**REQUIRED WORK**
Write out these records again, swapping "coordinates" for "location" everywhere it appears and changing nothing else. Leave out the pictures.

**DATA SHOWN**
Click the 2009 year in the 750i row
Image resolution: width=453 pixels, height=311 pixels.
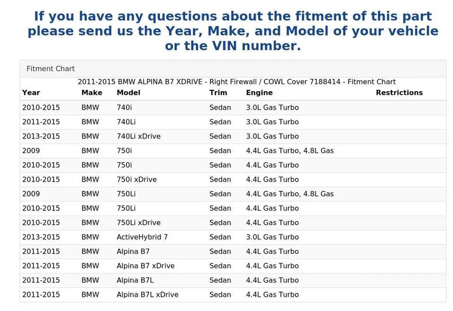point(31,151)
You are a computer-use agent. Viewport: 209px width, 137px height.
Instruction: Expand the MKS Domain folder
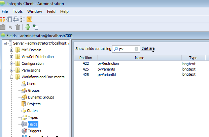tap(12, 50)
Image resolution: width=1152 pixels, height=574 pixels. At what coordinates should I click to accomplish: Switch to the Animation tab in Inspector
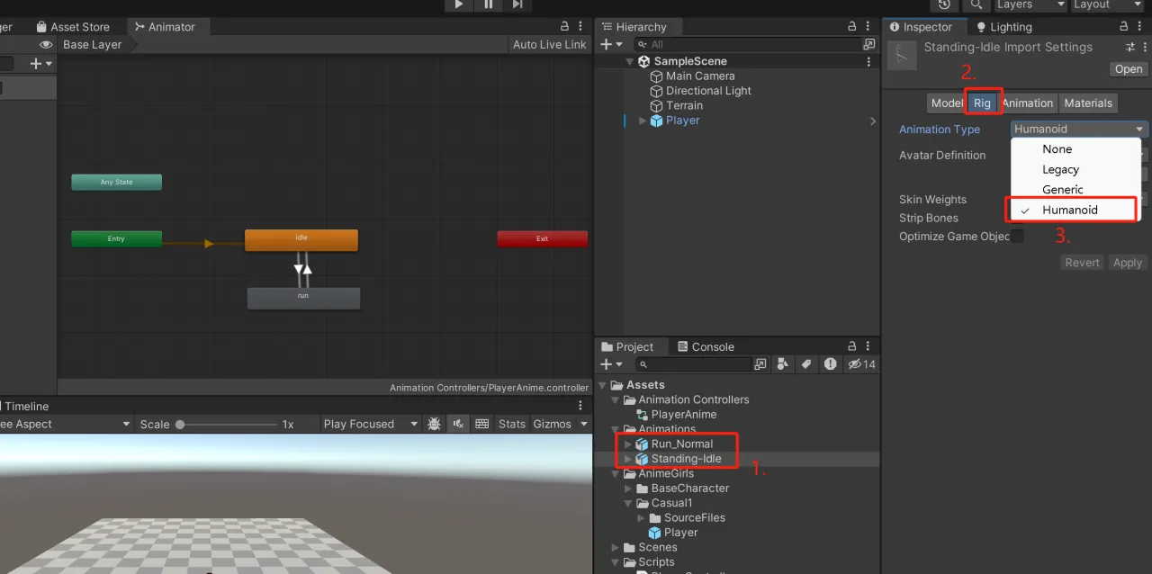pyautogui.click(x=1027, y=103)
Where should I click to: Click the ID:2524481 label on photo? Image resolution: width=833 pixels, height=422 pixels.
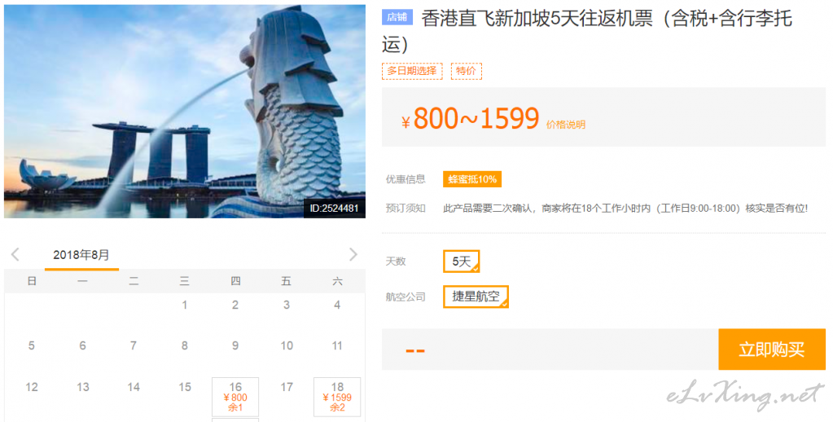(x=334, y=209)
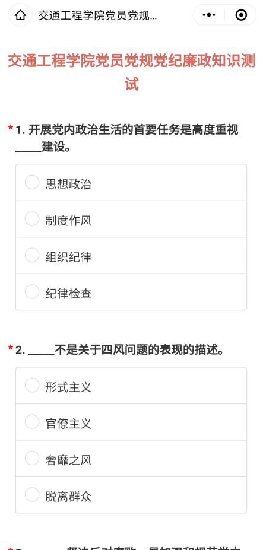Image resolution: width=263 pixels, height=550 pixels.
Task: Click the 奢靡之风 option label text
Action: (68, 460)
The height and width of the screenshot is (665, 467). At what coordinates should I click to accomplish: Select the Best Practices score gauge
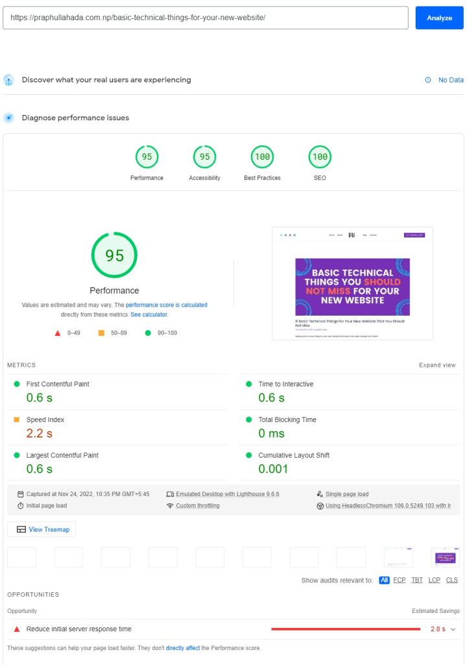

**FINISHED ANSWER**
Click the 2009 year in the 750i row
Image resolution: width=453 pixels, height=311 pixels.
point(31,151)
You are a computer-use agent. Viewport: 209px width, 137px height.
Instruction: Expand the MKS Domain folder
tap(12, 50)
Image resolution: width=1152 pixels, height=574 pixels. At what location should I click to accomplish: Switch to the Animation tab in Inspector
pyautogui.click(x=1027, y=103)
Where should I click to: Click the ID:2524481 label on photo? Image resolution: width=833 pixels, height=422 pixels.
(x=334, y=209)
Image resolution: width=263 pixels, height=550 pixels.
Task: Click the 奢靡之风 option label text
Action: (68, 460)
The height and width of the screenshot is (665, 467). At what location should I click to accomplish: Select the Best Practices score gauge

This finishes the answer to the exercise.